Toyota most affected OEM
The large earthquakes that occurred on 14 and 16 April affecting the southern Japanese city of Kumamoto have disrupted the domestic automotive industry and caused production interruptions at a number of component and OEM manufacturers based in the affected region, with Toyota worst hit. According to official announcements and IHS Automotive research, we expect the situation at suppliers Aisin Seiki and Renesas to be key to how quickly normal operations resume in the industry.
Aisin Seiki produces body and engine components and has three factories in Kumamoto Prefecture; two of these have halted operations because of the aftershocks, and these stoppages mainly affect production at the Toyota Group.
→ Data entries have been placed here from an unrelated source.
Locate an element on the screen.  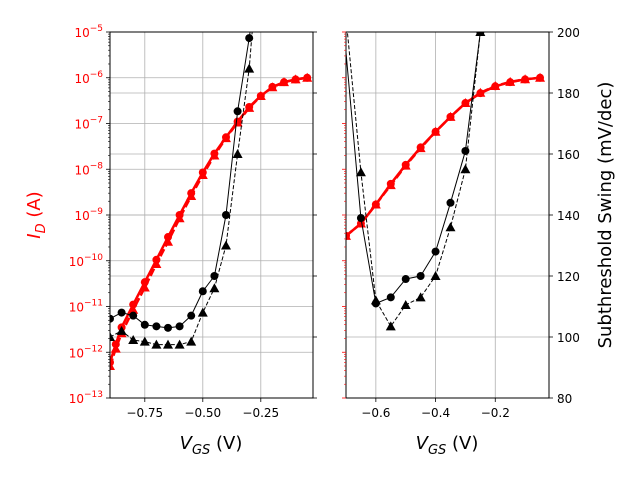
y-tick-label: 100 is located at coordinates (568, 338).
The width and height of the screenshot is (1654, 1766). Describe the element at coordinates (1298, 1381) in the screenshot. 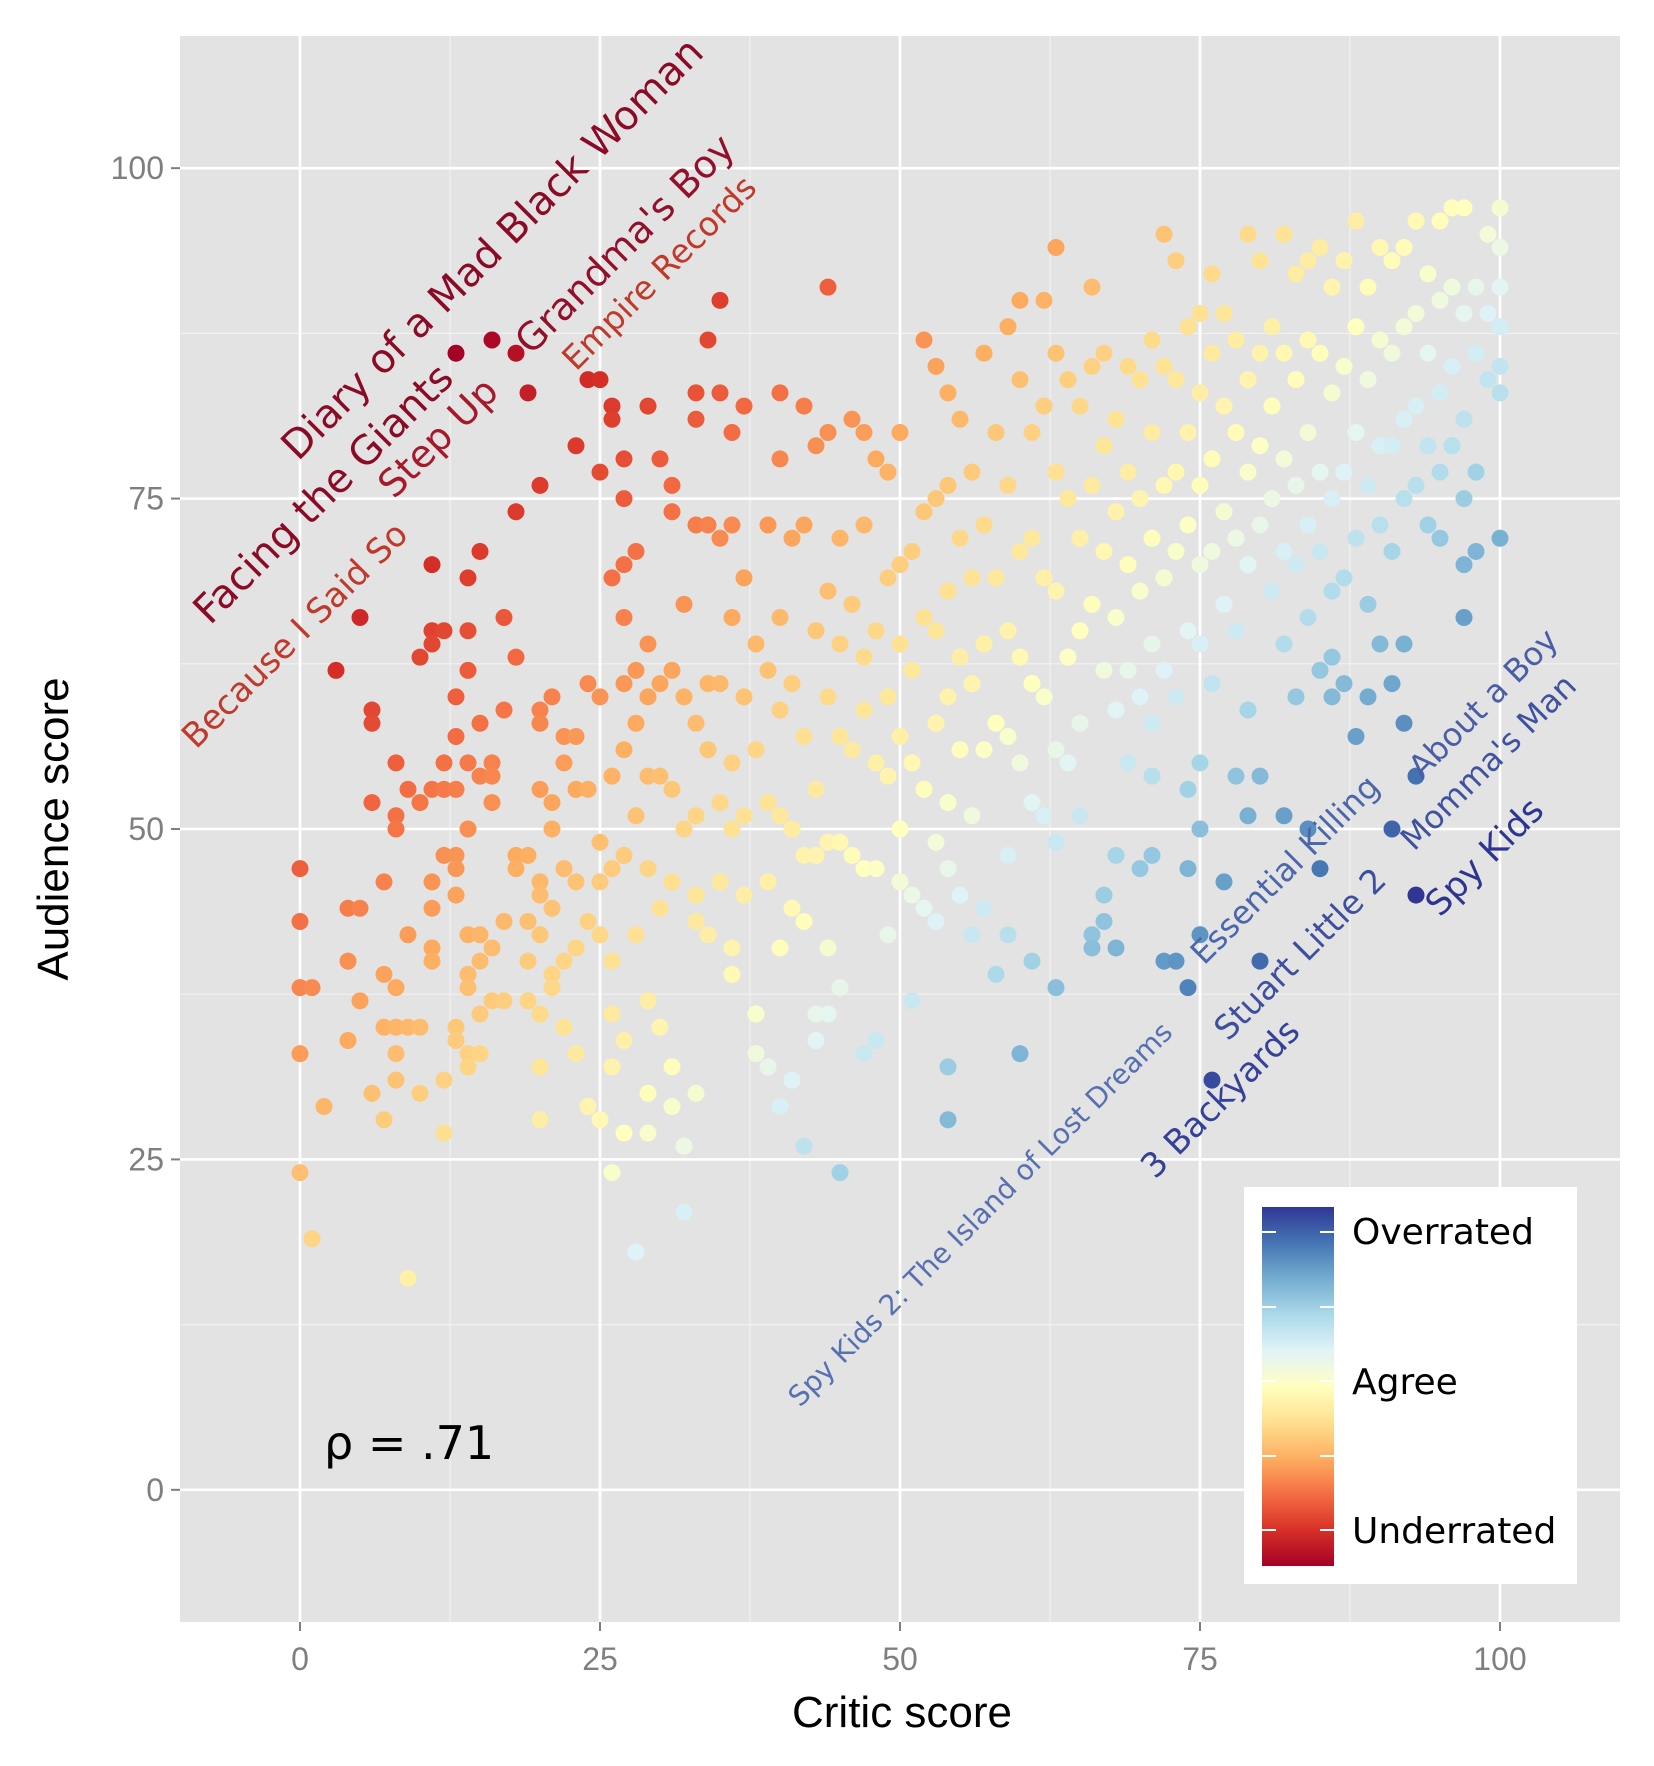

I see `legend-ticks` at that location.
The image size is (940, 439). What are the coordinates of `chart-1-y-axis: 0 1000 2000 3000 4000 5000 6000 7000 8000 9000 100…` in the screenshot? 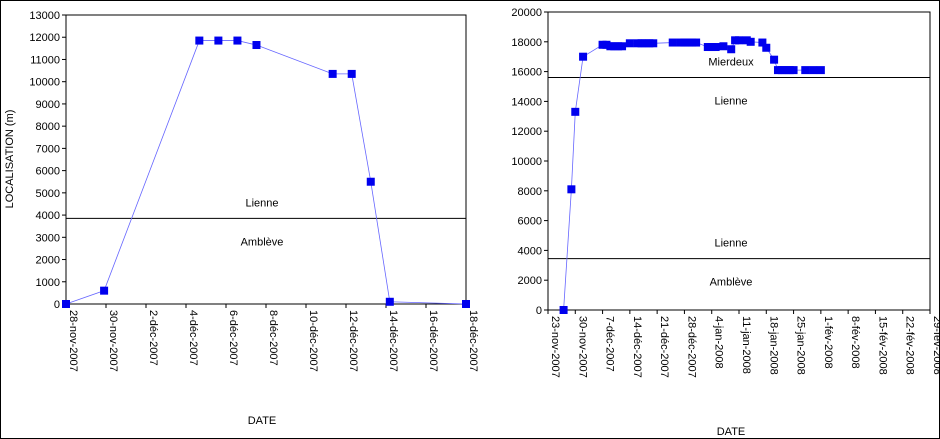 It's located at (48, 160).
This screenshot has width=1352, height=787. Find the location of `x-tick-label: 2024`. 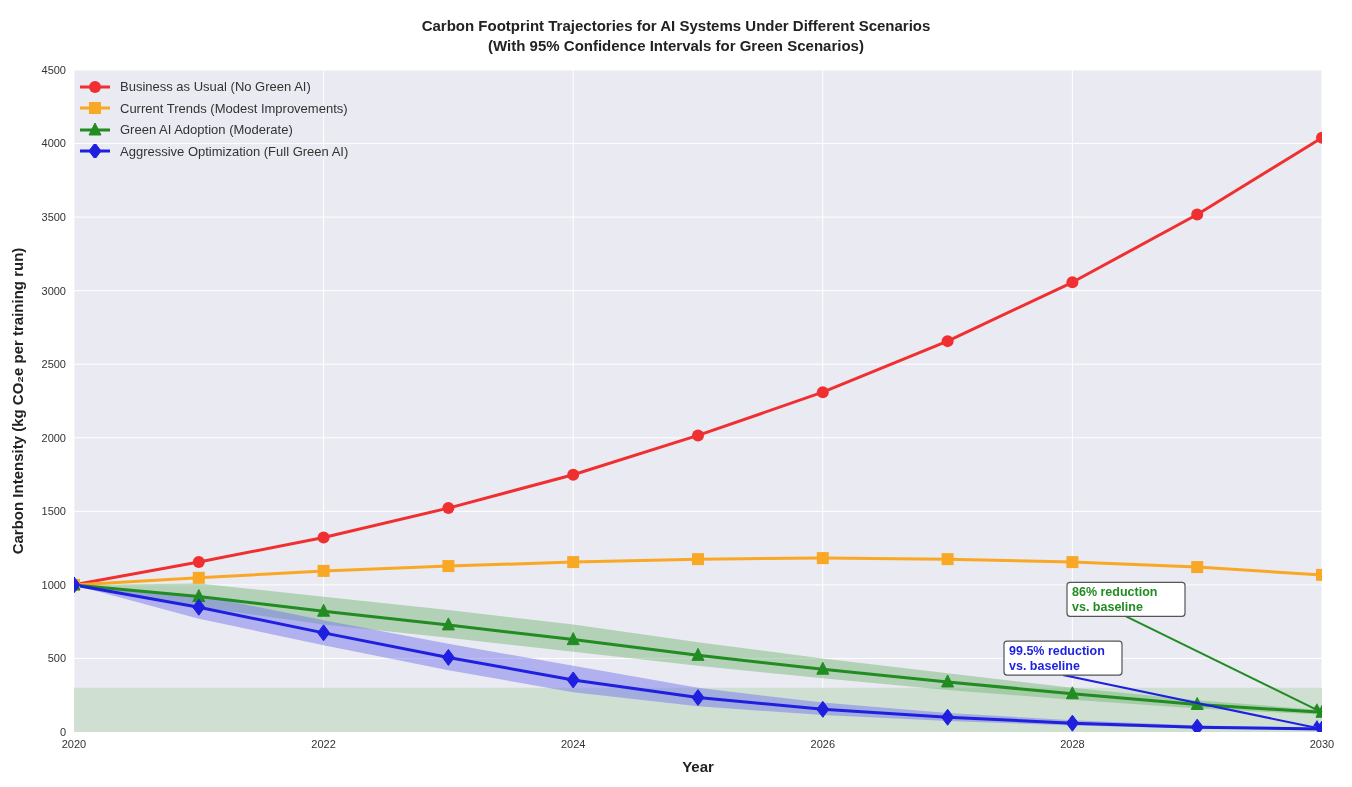

x-tick-label: 2024 is located at coordinates (573, 744).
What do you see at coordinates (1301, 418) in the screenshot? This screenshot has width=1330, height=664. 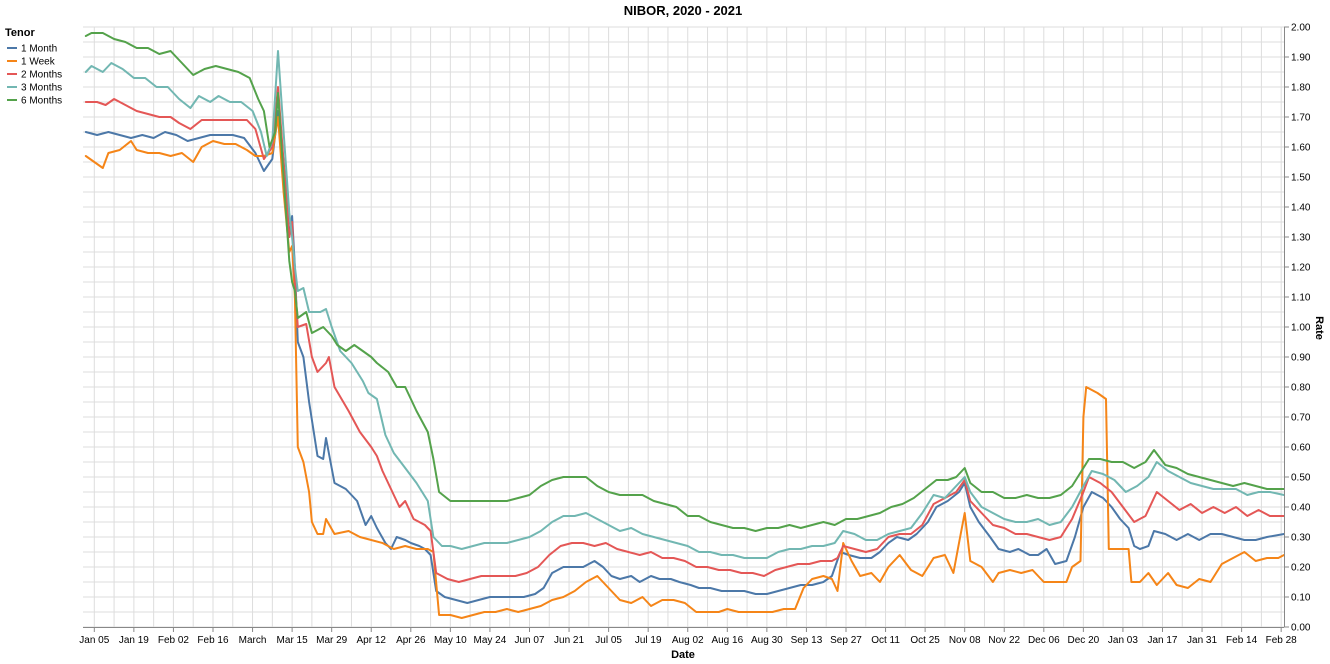 I see `y-tick-label: 0.70` at bounding box center [1301, 418].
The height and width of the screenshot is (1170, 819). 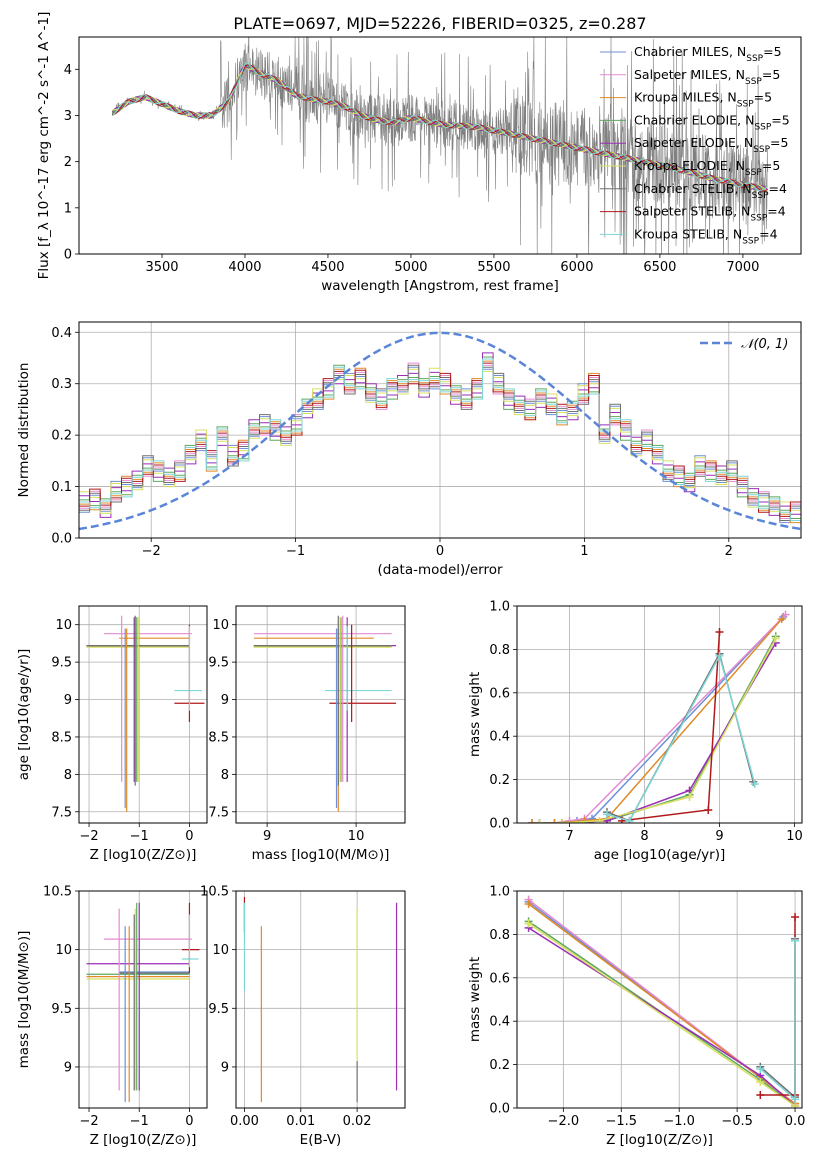 I want to click on axes-frame, so click(x=320, y=1000).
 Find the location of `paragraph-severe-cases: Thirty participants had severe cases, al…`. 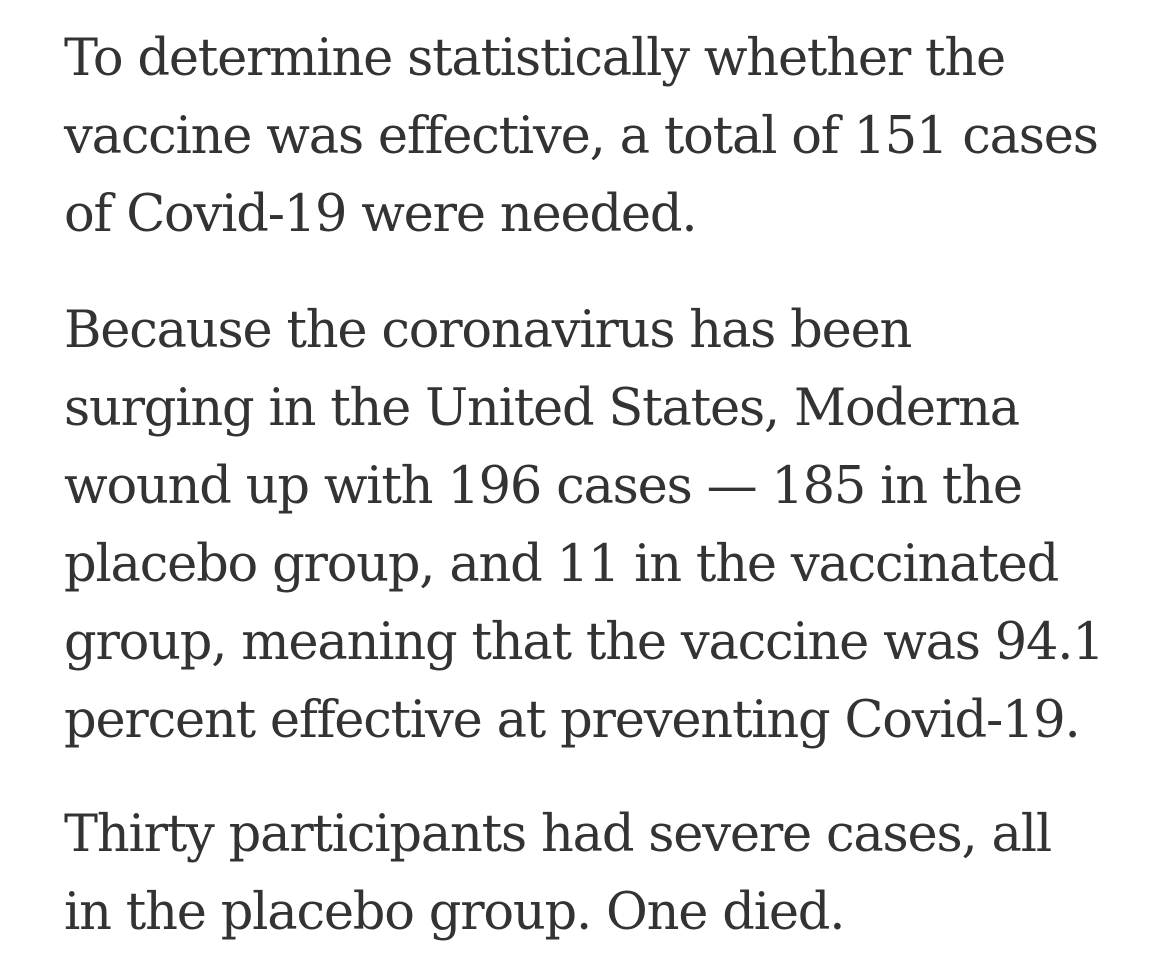

paragraph-severe-cases: Thirty participants had severe cases, al… is located at coordinates (558, 874).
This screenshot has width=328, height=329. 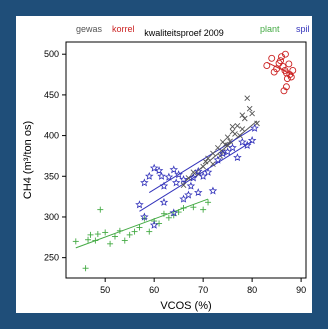 I want to click on y-tick-label: 350, so click(x=52, y=176).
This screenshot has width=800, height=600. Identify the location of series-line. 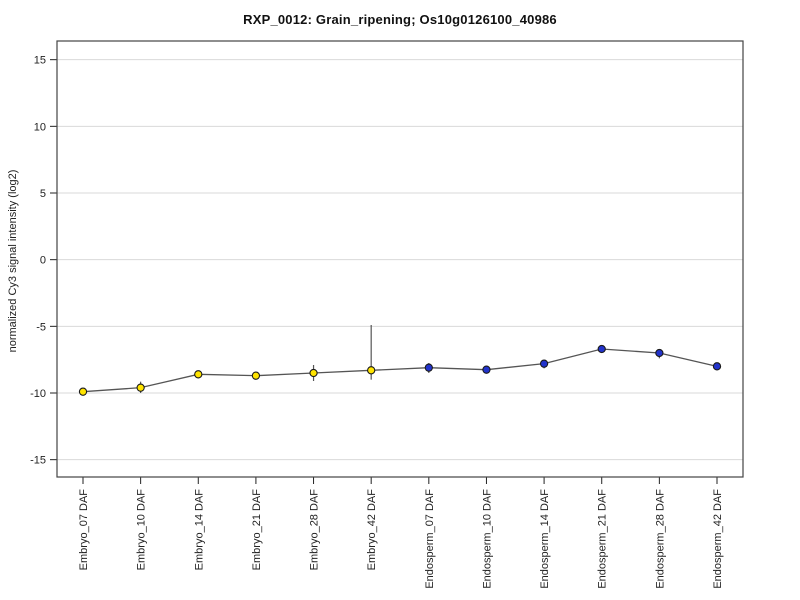
(400, 370).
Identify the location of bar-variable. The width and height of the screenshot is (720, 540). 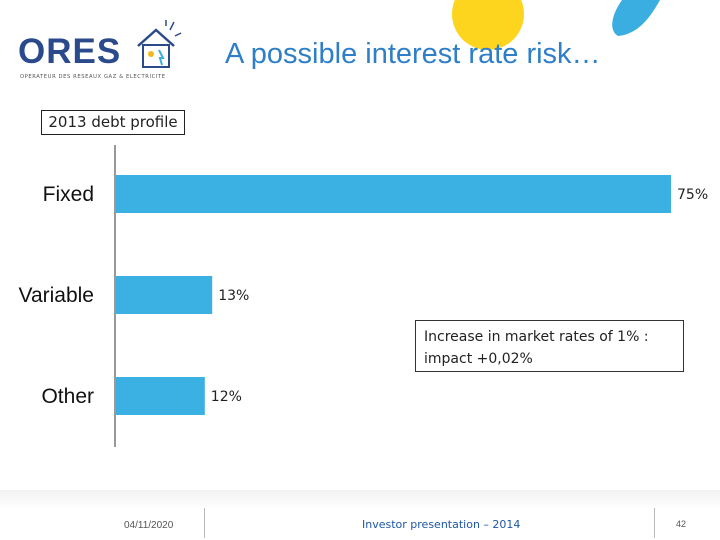
(164, 295).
The resumption plan is still to be determined, but Aisin is aggressively trying to resume operations and is looking at alternative sourcing from its other plants.
Renesas meanwhile has its Kawajiri plant in Kumamoto city and operations there have stopped since the earthquake hit on 14 April. Semiconductors used in Toyota engine control units (ECUs) are the key product. Renesas will announce a recovery plan tomorrow (21 April).
Toyota most affected
The impact on the supply chain in the Kyushu area is forcing temporary production stoppages at Toyota, Nissan and Mitsubishi. Toyota Group is most affected and it could take more than four months for the company to recover all of its lost volumes. Toyota announced today (20 April) that it expected to resume production at 18 affected assembly lines between 25 and 28 April.
Mitsubishi meanwhile halted operations at its Mizushima plant from 18 April (night) and 19 April. Nissan resumed operations at its two Kyushu plants from 18 April, although IHS Automotive forecasting analyst Satomi Hamada says that a parts shortage could temporarily hold up production. The impact on Nissan and Mitsubishi will not be as great as it is for Toyota as they are less reliant on supplies from Aisin Seiki and Renesas in the Kumamoto area, and they are expected to recover any losses within one month.
Toyota's domestic assembly lines are being suspended for the second time this year. In February, the automaker halted work at its factories from 8 to 13 February following an explosion at a steel plant operated by its affiliate Aichi Steel. According to IHS Automotive global production forecasts, Toyota (excluding joint-ventures) carries out 39% of its vehicle production in Japan, making the country its single most important vehicle assembly source. North America is its second largest production location, with 19.5% of total output.
Most of the automakers in Japan follow a just-in-time/sequence process for deliveries of components, systems and modules. Under this system, automakers receive parts according to their production schedules, saving them from building up inventory. After the devastating earthquake and subsequent tsunami in 2011, however, Japanese automakers took steps to make the process more resilient to natural disasters, such as by maintaining supply-chain databases. However, last week's earthquakes have affected suppliers' facilities, disrupting the supply chain. Until suppliers resume deliveries, automakers cannot restart assembly operations. Yet suppliers' ability to resume production depends on several factors, including how severely the earthquakes damaged not only their plants but also those of their tier two or raw material suppliers.
*Light vehicles only (GVW >6T)
Outlook and implications
The situation remains in flux, so IHS is considering two scenarios: a base scenario and a pessimistic scenario. In the base scenario, we assume that the recovery plans at Aisin Seiki and Renesas support the resumption of vehicle plant operations in the week beginning 25 April. In this scenario, the net loss would be equivalent to 2.1 days in April, which equates to 70,000 units, of which 66,000 units would be lost by Toyota Group across 15 plants. Toyota would need to add approximately three additional working days until June to recover the lost volumes under this scenario.
In the pessimistic scenario, we see the impact on the supply chain running deeper and affecting Toyota plants until the end of the month. In this scenario the net loss could rise to 127,000 units for the group and Toyota would need to operate additional working days through to August to recover. Even in the pessimistic scenario, we expect supply restrictions to be cleared by the third quarter of 2016, enabling domestic sales to grow comfortably in the fourth quarter of 2016 before the consumption tax increase in the first quarter of 2017. Fortunately, there has been no tsunami following these latest earthquakes, so replacement of damaged vehicles will have less of an impact compared with the 2011 earthquake.